A combination of weak consumer confidence, surging prices of raw materials and supply chain disruption caused the slowdown, although the index remains above the long-run average.
“The mini-boom in UK manufacturing ran out of steam during March,” said David Noble, chief executive at the Chartered Institute of Purchasing & Supply.
Manufacturing companies’ orders slowed to the lowest level since last October, largely thanks to a fall in domestic demand for consumer goods.
But the costs of raw materials and energy rose sharply, which companies passed onto consumers in higher prices for the finished goods, leading to the fastest rate of price rises since Markit started collecting charges data in November 1999.

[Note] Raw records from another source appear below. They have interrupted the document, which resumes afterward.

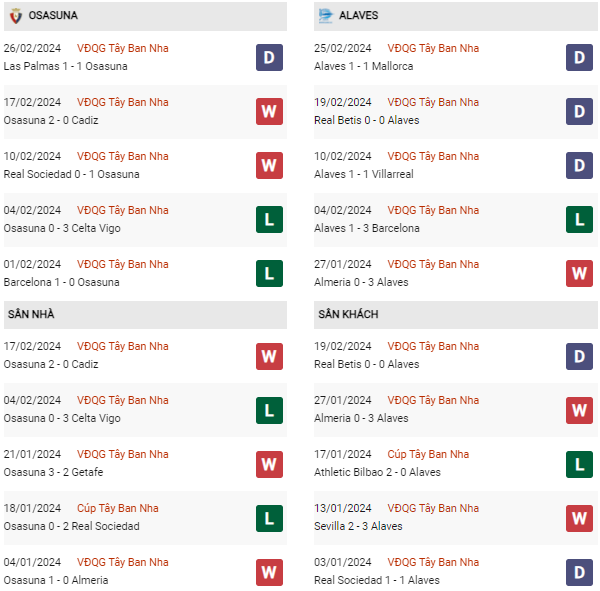Open Cúp Tây Ban Nha link for 17/01/2024
The image size is (600, 591).
(428, 454)
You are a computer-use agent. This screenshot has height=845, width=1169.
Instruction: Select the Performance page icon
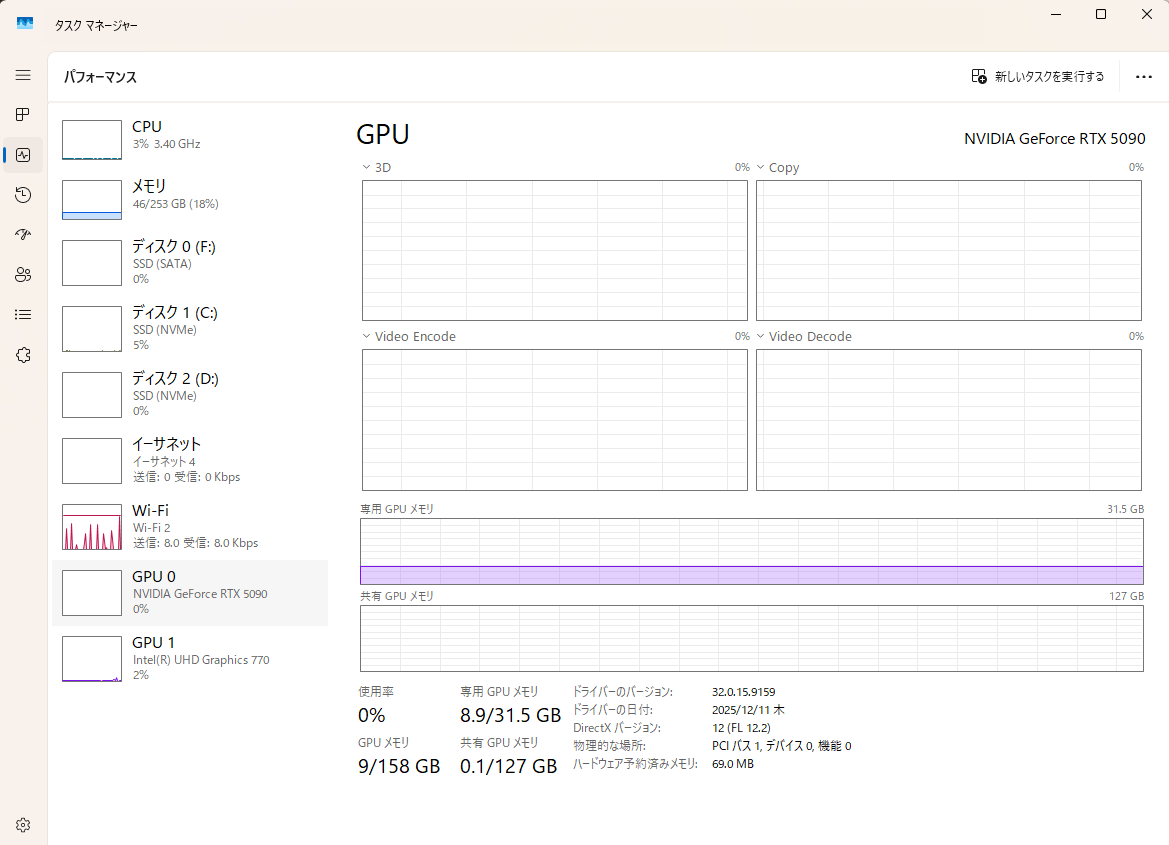tap(23, 155)
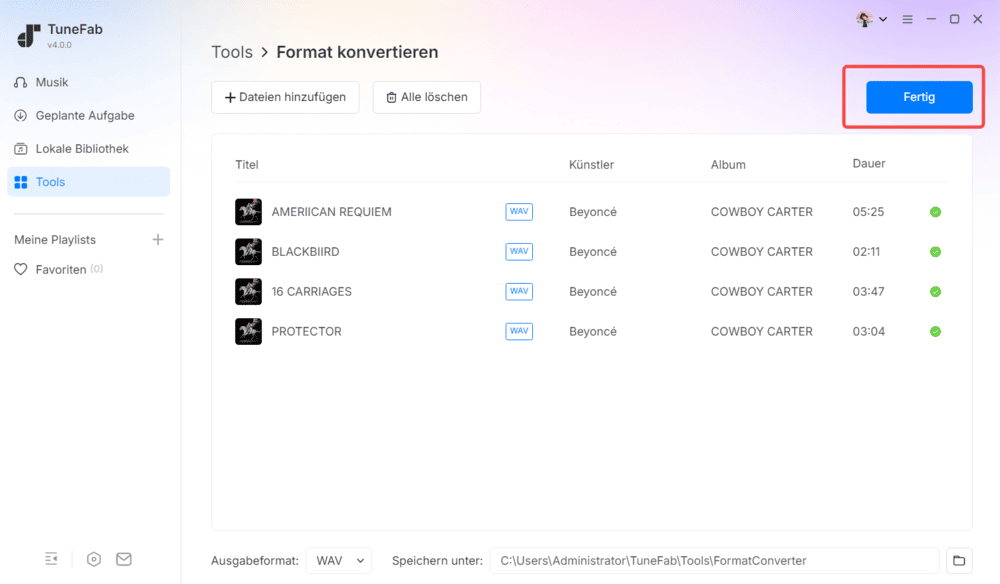Click the envelope feedback icon
1000x584 pixels.
click(124, 559)
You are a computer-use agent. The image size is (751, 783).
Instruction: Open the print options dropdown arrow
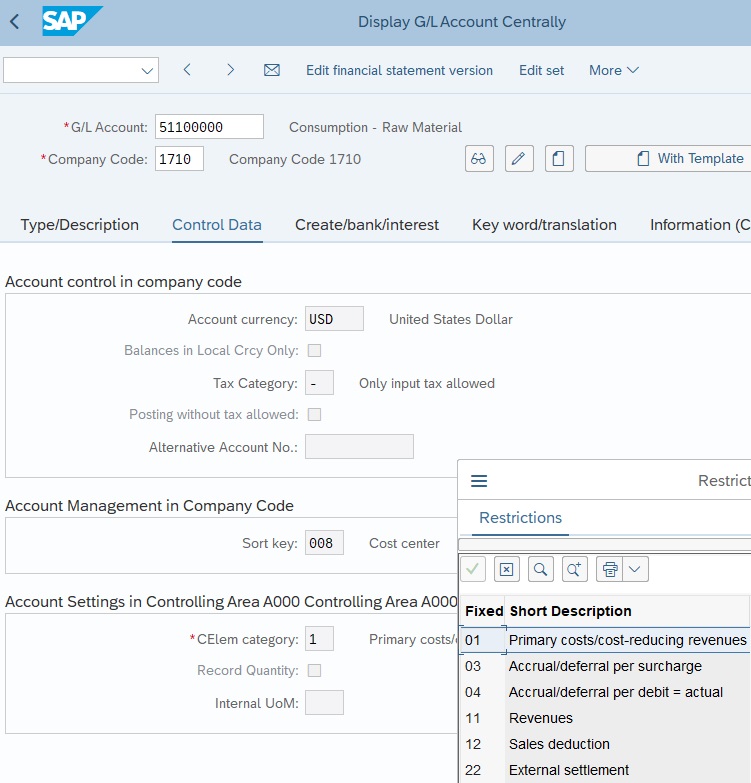636,569
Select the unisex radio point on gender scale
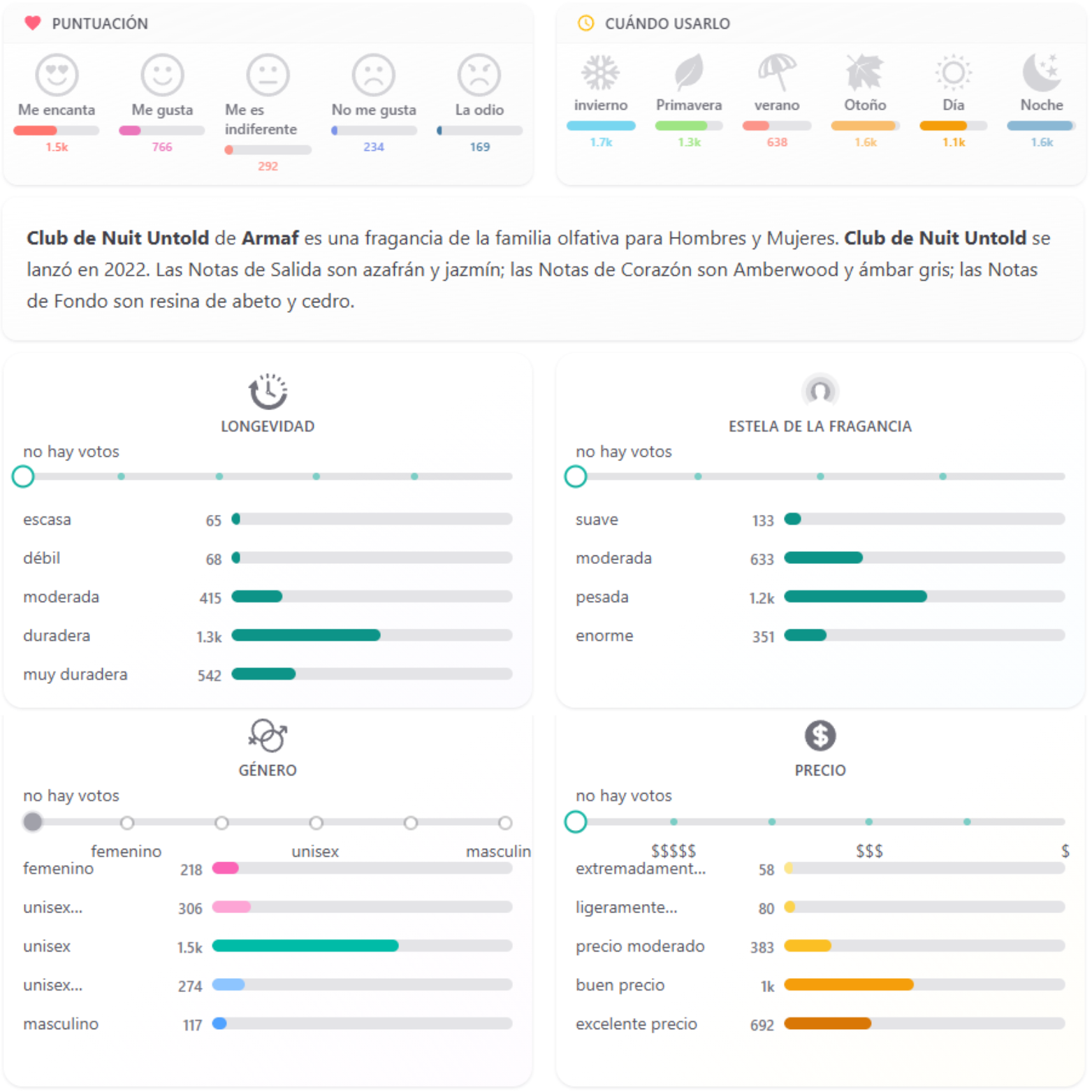Image resolution: width=1092 pixels, height=1092 pixels. [x=316, y=823]
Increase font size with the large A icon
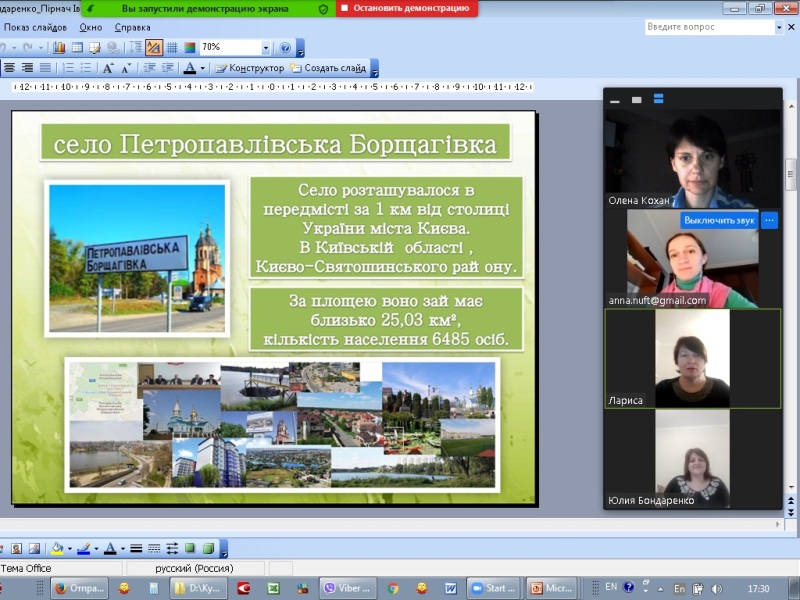Screen dimensions: 800x600 pos(108,68)
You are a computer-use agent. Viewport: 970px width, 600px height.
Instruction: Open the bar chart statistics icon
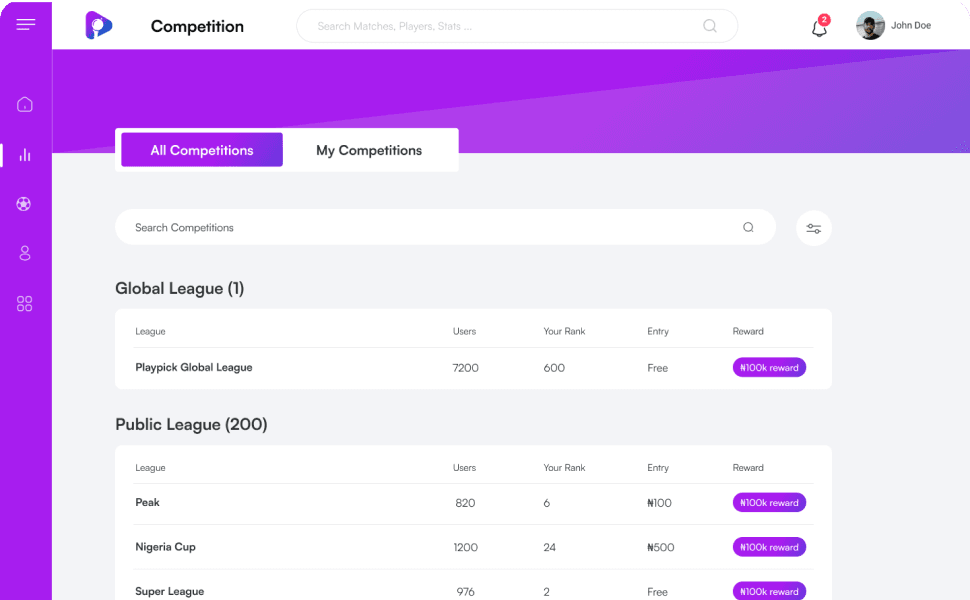click(25, 155)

Markit Senior Economist Rob Dobson said “persistent high oil prices due to the unrest in the Middle East and North Africa, rising global prices for many other raw materials and higher import prices due to the weak pound,” were behind the rise.
Prices for fuel, metals, oil and timber all went up, and companies reported shortages for a number of the raw materials, pushing average input costs up for the nineteenth month running in March.
However, employment in the manufacturing sector rose at the second-fastest pace in the history of the survey.
“The survey fuels the suspicion that manufacturers will find life increasingly challenging over the coming months as stock rebuilding wanes and tighter fiscal policy weighs down on domestic demand,” said Howard Archer, chief UK and European economist, IHS Global Insight.